If you ever doubted that computational photography was the new big thing in smartphones, the Pixel 5 will settle that conclusively, but iPhone users shouldn’t feel left out by one of the new Android phone’s flagship camera features. Portrait Light allows you to take images that have depth data – like the faux-bokeh shots most recent phones can capture – and add extra illumination as though you had a pro-style lighting rig on hand.
It’s impressively easy to use, too. Open the image up for editing, scroll across to the Portrait Lighting setting, and you can drag around a virtual lamp. It’s not just brightening the scene generally, but using the depth data to figure out how that light will fall across your features.
Portrait Light is an excellent example of computational photography at work. What I particularly like about it, is that it can be used on existing photos already in your library. Tapping back through Portrait mode selfies in Google Photos, I was able to edit shots taken on previous generations of Pixel, for example. Eventually, Google plans to roll the feature out to many of those older Pixel phones, too.
Apple didn’t have a comparable feature to announce at its big iPhone 12 event yesterday, but that doesn’t mean iOS users are out of luck. Indeed, I’ve had Portrait Light-style editing abilities on the iPhone for some time now, courtesy of a third-party app called Apollo.
Launched in 2018, Apollo basically does what the Pixel 5 is capable of, only supercharged. The downside is that, unlike the Android feature, it’ll cost you: $2.99 from the App Store.
Apollo does have some significant advantages over Portrait Light that make it worth the expense, however. For a start, it works on more images. Google’s Portrait Light option only shows up on photos of people, which is fine except I probably have four times as many portrait shots of my cat than I do of humans. Apollo will work on any image with depth data, whether that’s your pet, inanimate objects, or your own face.
The array of lighting setting is also far, far more granular in the iOS app. Unlike the single lighting source in Google’s version, Apollo supports multiple light sources. You can individually adjust their position, brightness, color, and spread, too.
Combined with tweaks of the background, and you can create anything from a more flattering selfie that disguises your pandemic-double-chin, through to a surrealist pseudo-nightmare.
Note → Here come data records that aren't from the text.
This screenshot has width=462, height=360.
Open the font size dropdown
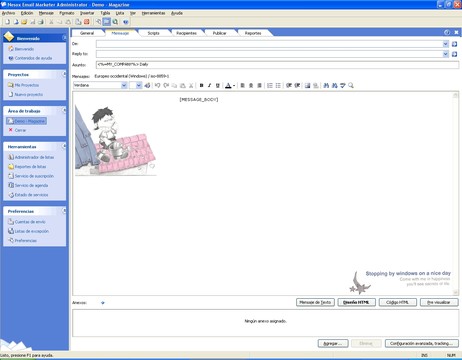pos(139,85)
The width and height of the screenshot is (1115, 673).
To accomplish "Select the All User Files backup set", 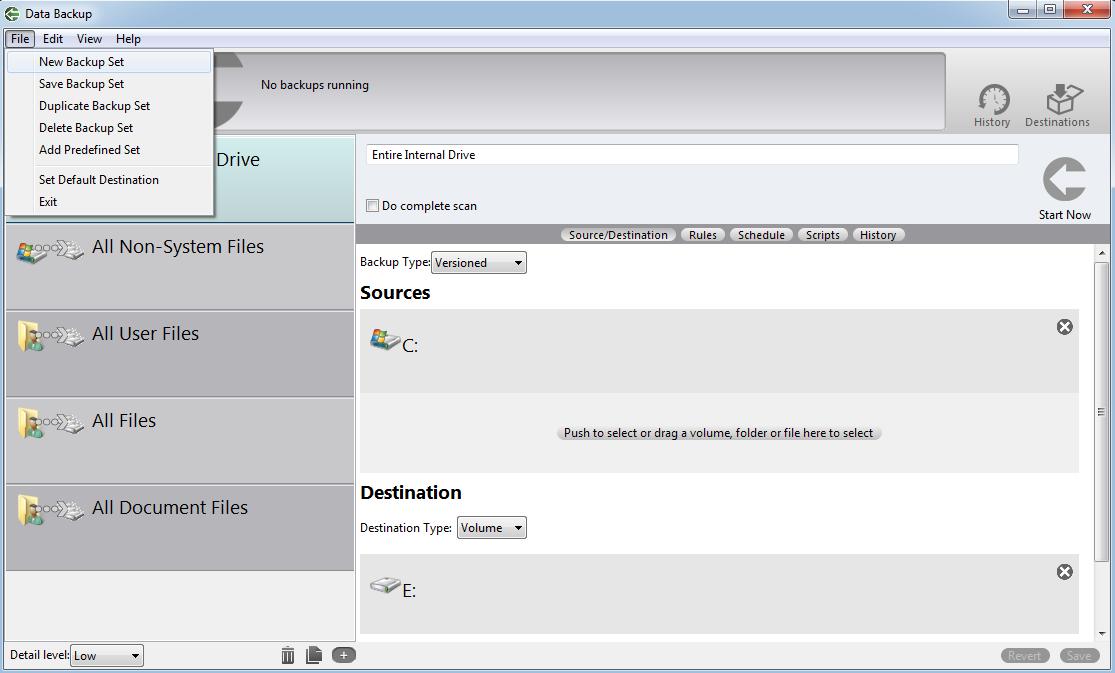I will (145, 334).
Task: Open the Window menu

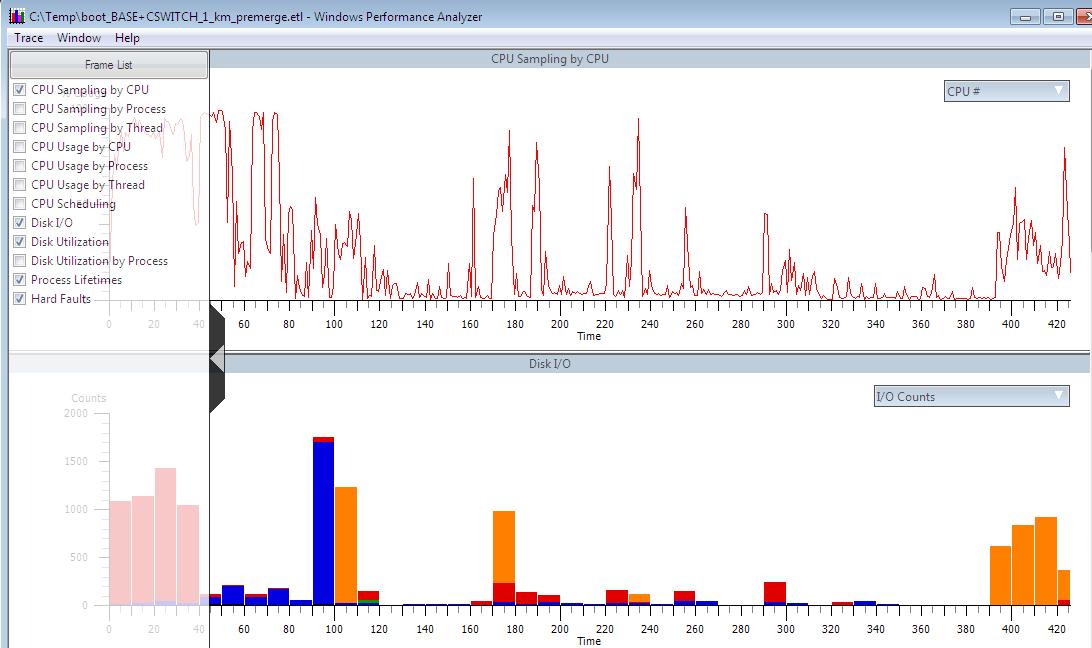Action: click(78, 38)
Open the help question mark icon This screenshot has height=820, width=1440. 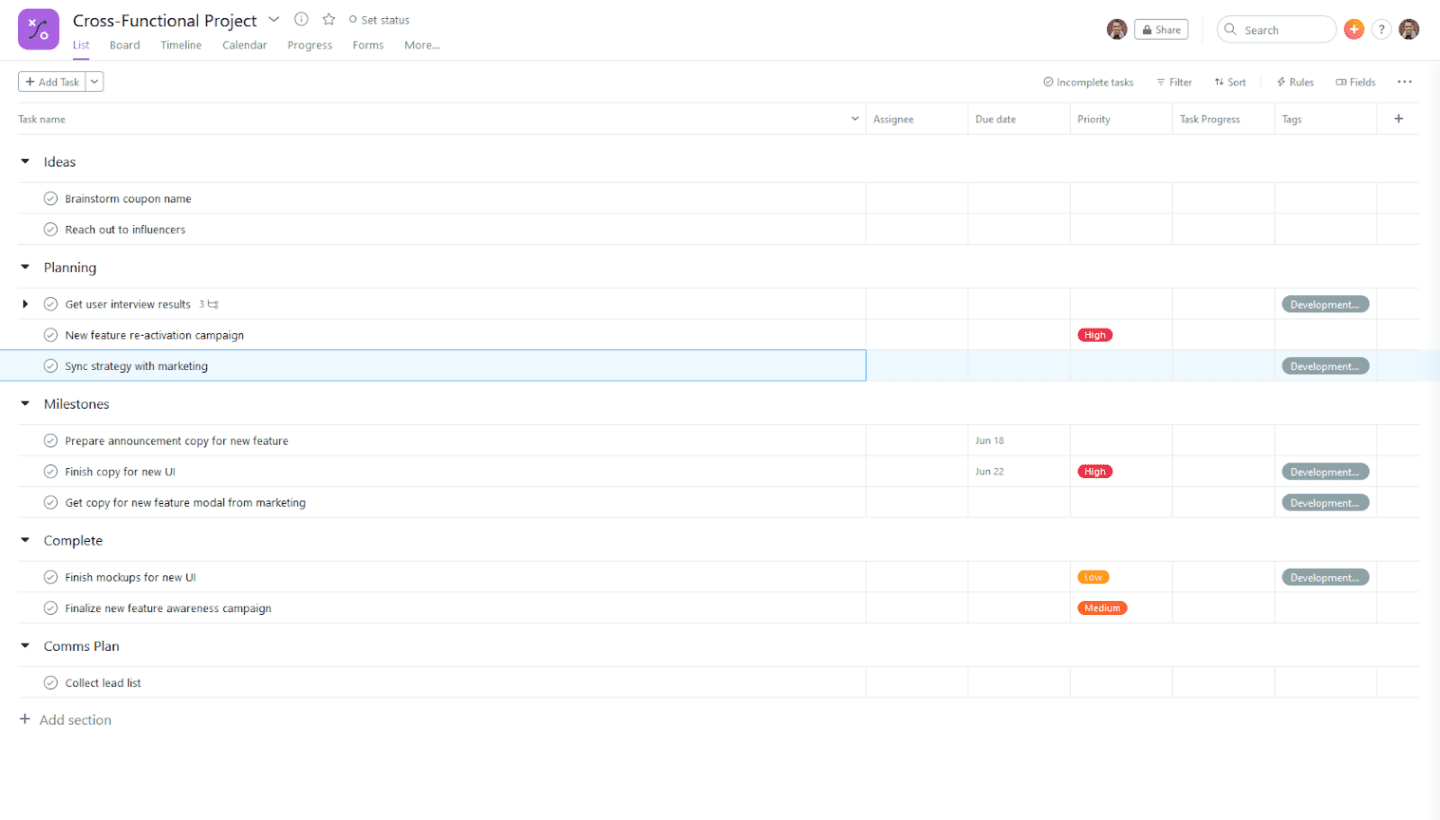1381,30
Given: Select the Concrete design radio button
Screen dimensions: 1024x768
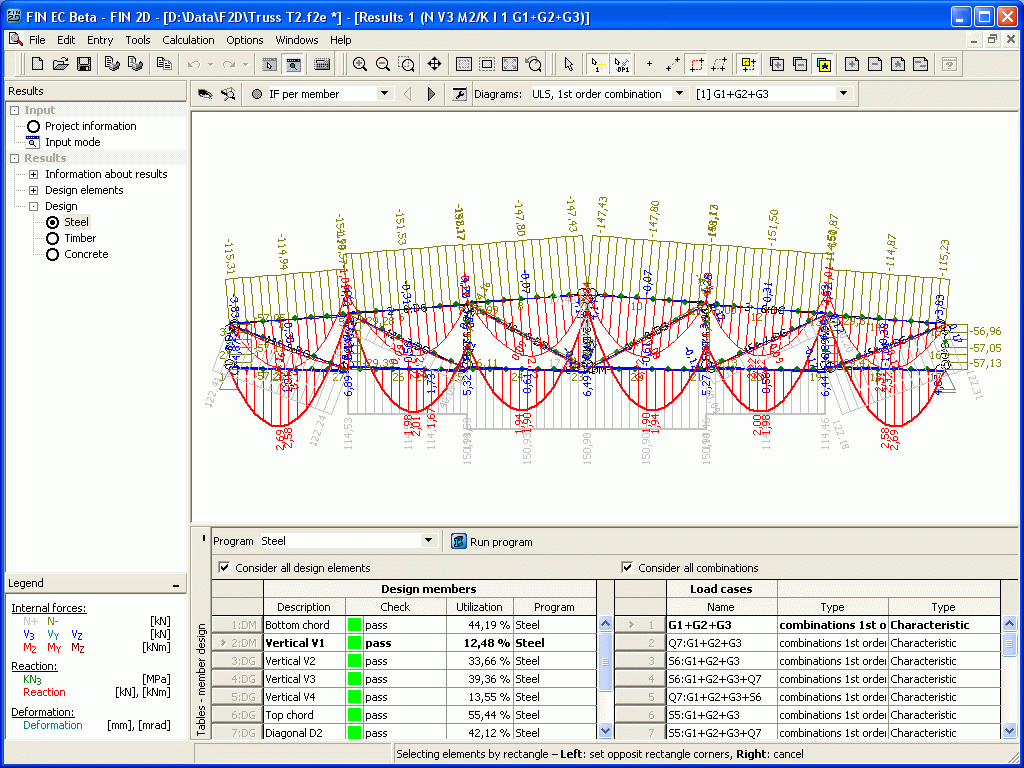Looking at the screenshot, I should click(x=53, y=254).
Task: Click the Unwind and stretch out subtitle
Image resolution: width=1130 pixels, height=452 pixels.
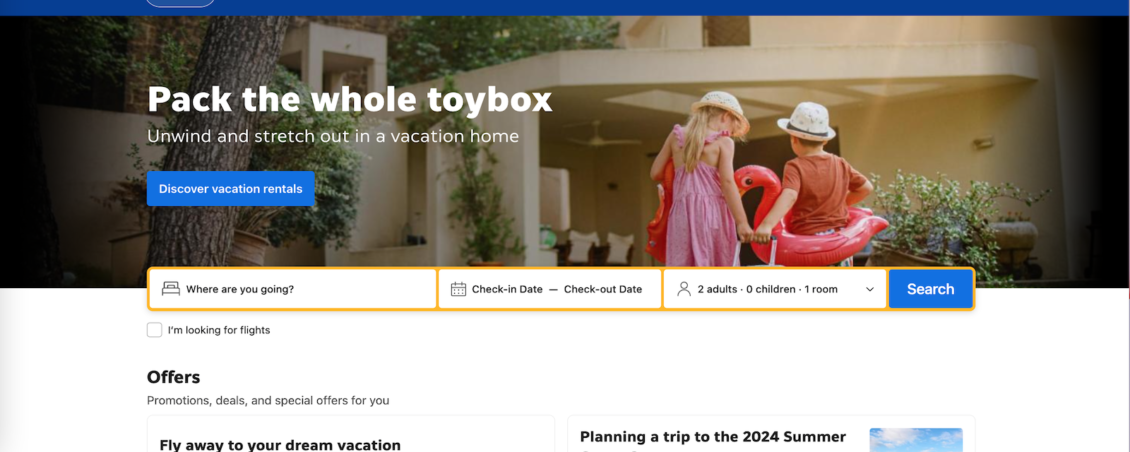Action: 333,136
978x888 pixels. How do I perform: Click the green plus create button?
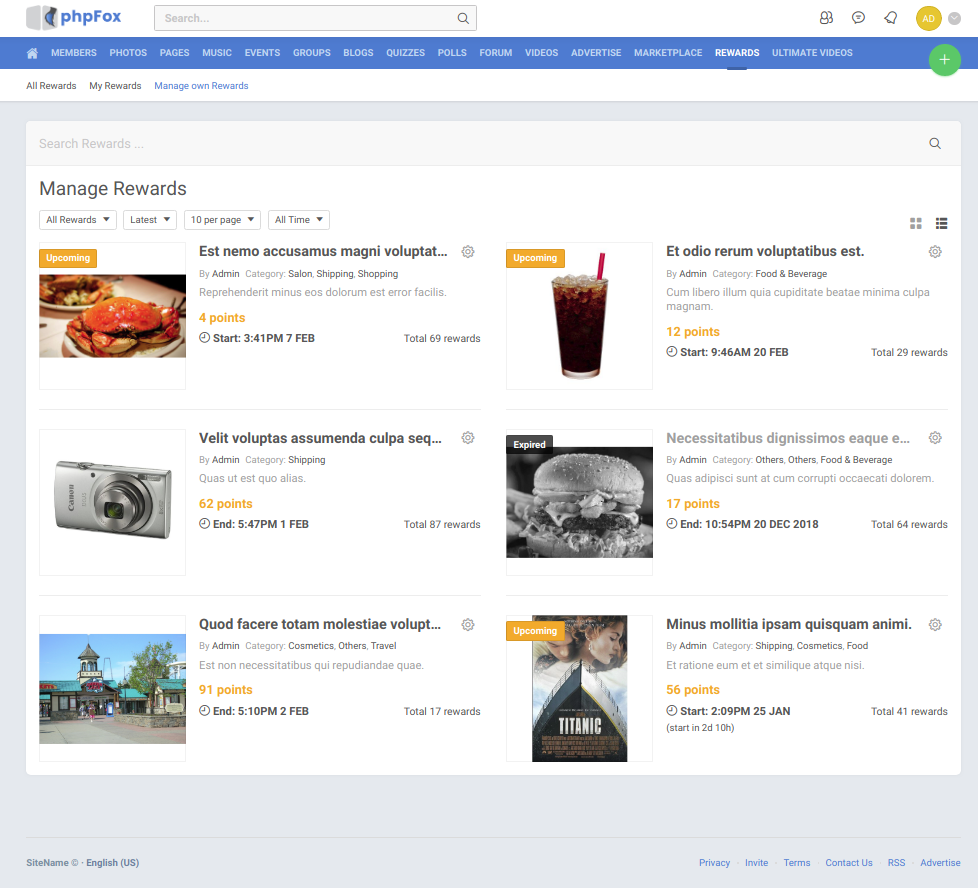944,60
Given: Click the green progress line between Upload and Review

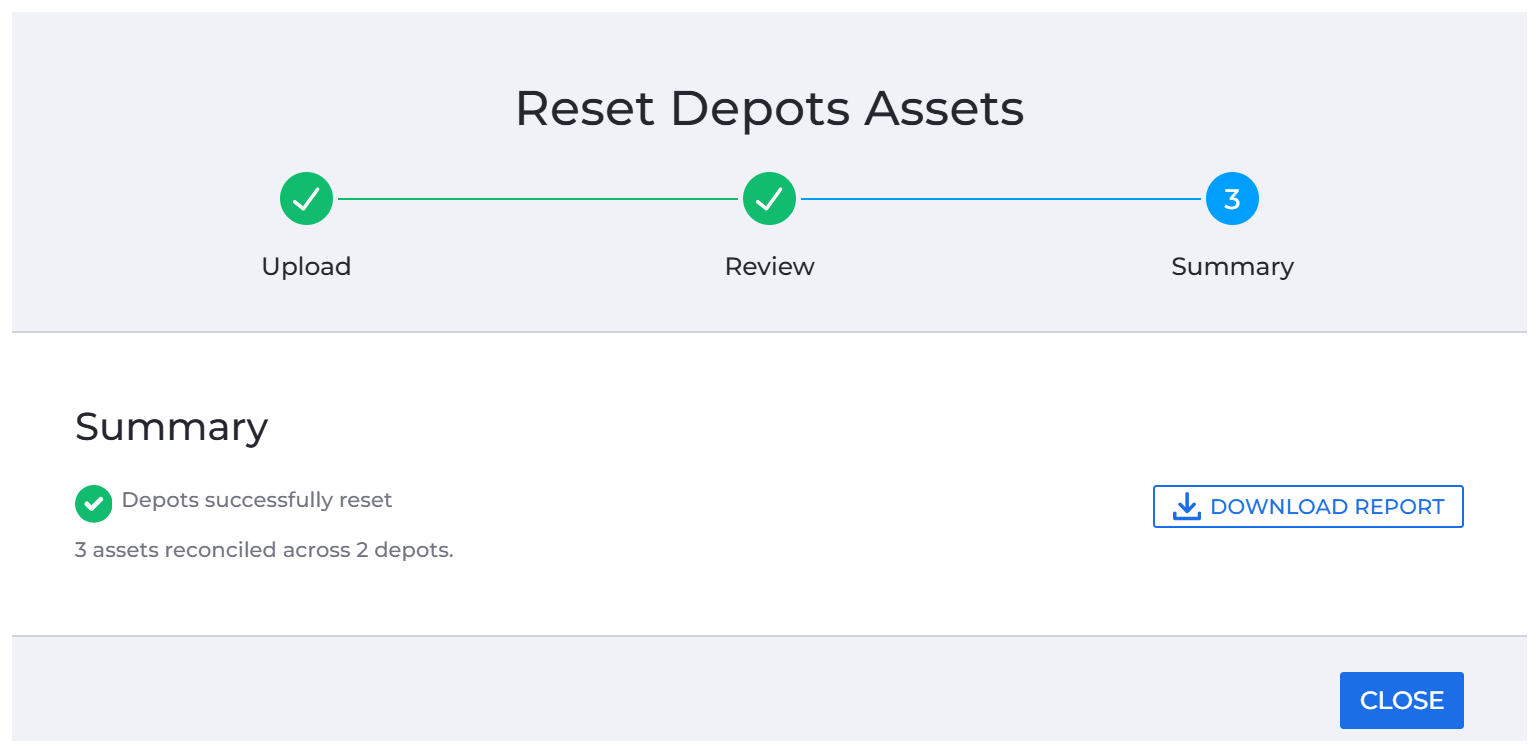Looking at the screenshot, I should 537,199.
Sometimes, it’s only fair to admit, both Portrait Light and Apollo don’t quite do what you expect them to. Occasionally that’s down to less-than-perfect segmentation between objects at different depths; other times the depth data itself just seems screwy, and shadows aren’t cast the way you’d expect them to be in real life. Nonetheless it’s another fun tool to have in your photo-editing toolbox, and the fact you can do all this on a smartphone only underscores just how much phone-makers are gunning for DSLRs.